In the report on the head of state referendum bill, repeat everything from "Inconsistency with s" down to "modification." word for word.

### Article
↓↓↓

As required by s 7 of the Bill of Rights Act and
Standing Order 261, I draw this to the attention of the House of
Representatives.
Purpose of the Bill
- The
Bill provides for two referenda to decide the method for selecting the head of
state of New Zealand. The first referendum would
be held in conjunction with a
general election and would ask whether to continue with the Sovereign as the
head of state or whether
to change to a head of state either: a) appointed by a
vote of at least 75% of the House of Representatives; or b) elected by a
majority
of voters. If the majority of votes in the first referendum are in
favour of one option, that option is carried, and the second referendum
will not
be held.
- If
no option receives a majority of votes, the two options receiving the highest
number of votes would be subject to a second referendum
within 12 months of the
first referendum. That referendum would be conducted by postal ballot under the
Referenda (Postal Voting)
Act 2000 and would be binding. If a majority of voters
at the second referendum vote for a change of the head of state, the Governor-
General becomes the head of state until a replacement is appointed or
elected.
- The
Bill provides for an appointed or elected head of state to serve for a term of
five years. If the head of state is to be elected
by a majority of voters, the
first election must be held no more than six months after the second referendum.
Elections of the head
of state would be conducted by postal ballot using the
single transferable vote electoral system.
Inconsistency with s 19(1) of the New Zealand Bill of Rights Act 1990
- Any
person who is entitled to vote in a general election is entitled to vote in the
first referendum;1 however, cl 32 of the Bill
states:
The referendum roll used for the second referendum must be
the same as that used for the first referendum, without any updating or
modification.

↑↑↑

### Data shown
↓↓↓

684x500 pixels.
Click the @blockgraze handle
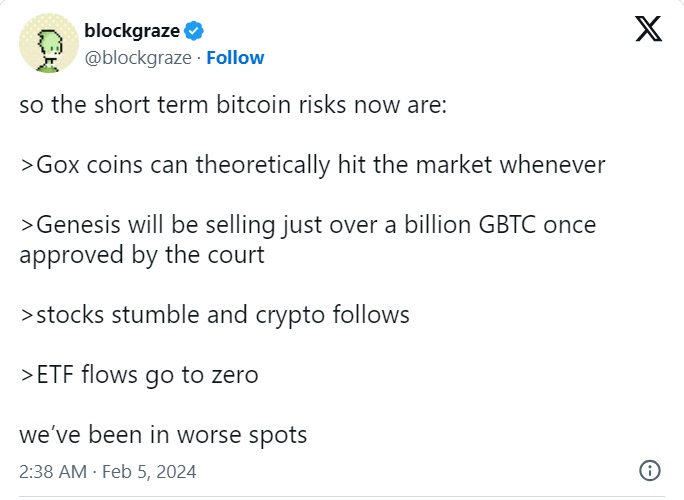pos(138,58)
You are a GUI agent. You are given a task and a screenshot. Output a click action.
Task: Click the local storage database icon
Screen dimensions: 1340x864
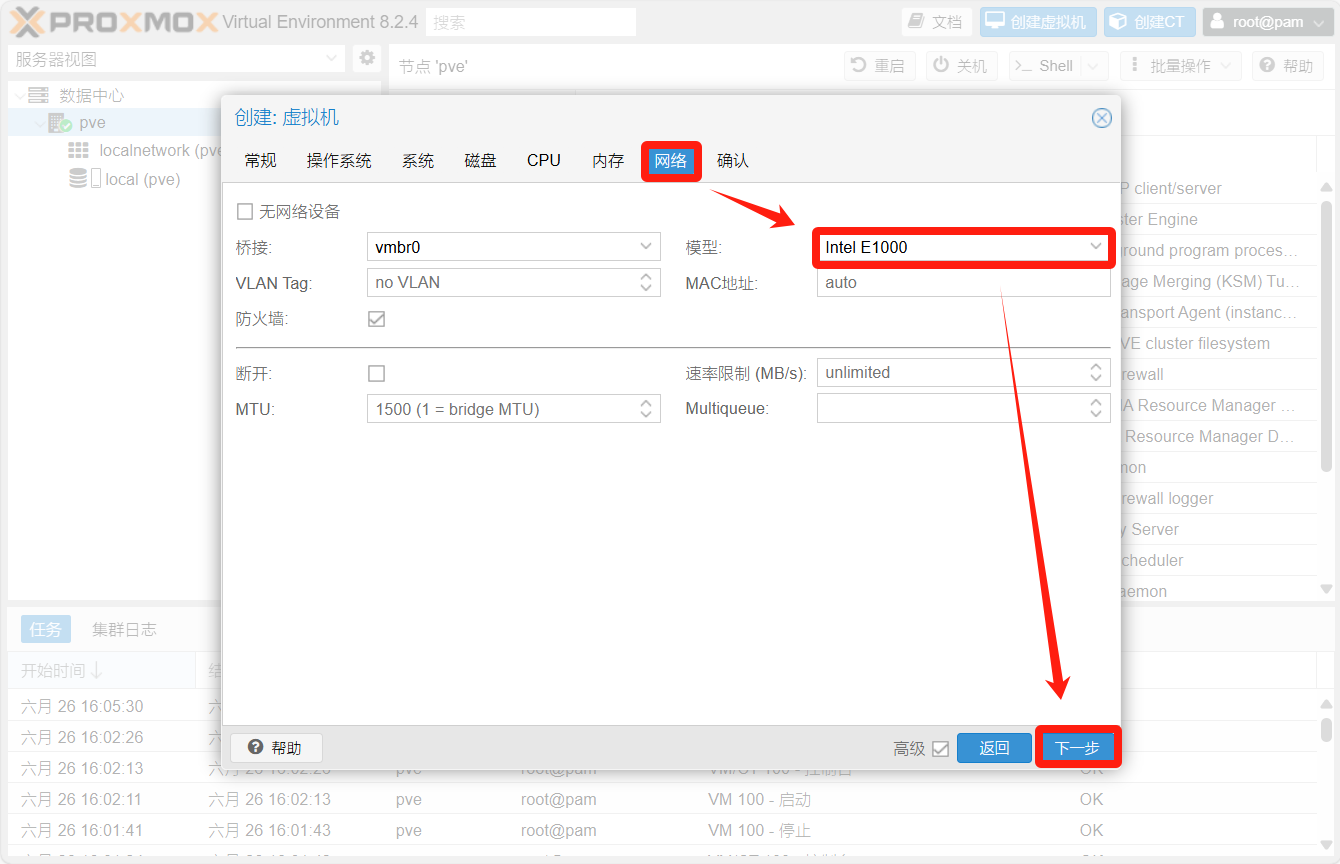(x=78, y=179)
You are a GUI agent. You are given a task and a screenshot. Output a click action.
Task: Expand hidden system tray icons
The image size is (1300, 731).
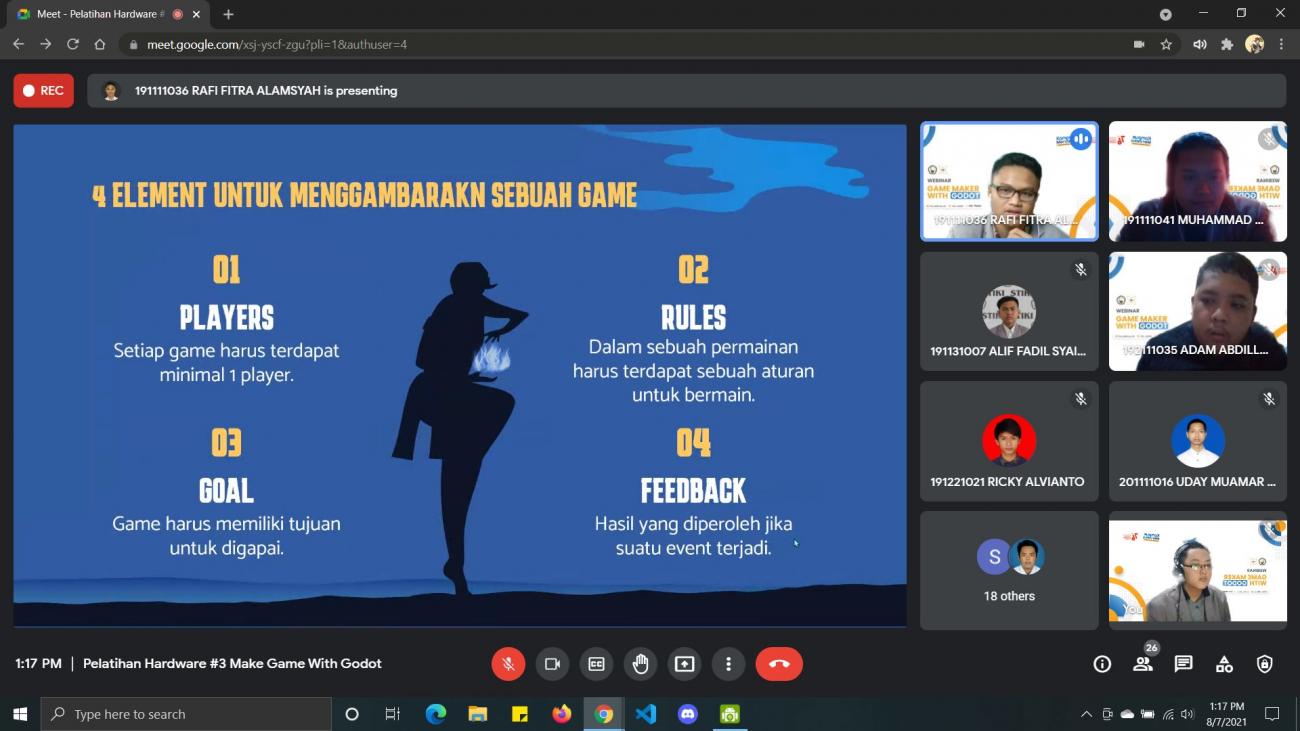(1086, 714)
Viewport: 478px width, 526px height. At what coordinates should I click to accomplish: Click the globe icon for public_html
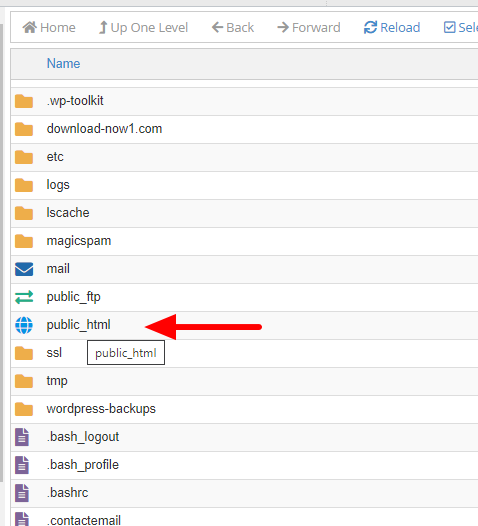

↑↑↑

### Task result
Inconsistency with s 19(1) of the New Zealand Bill of Rights Act 1990
- Any
person who is entitled to vote in a general election is entitled to vote in the
first referendum;1 however, cl 32 of the Bill
states:
The referendum roll used for the second referendum must be
the same as that used for the first referendum, without any updating or
modification.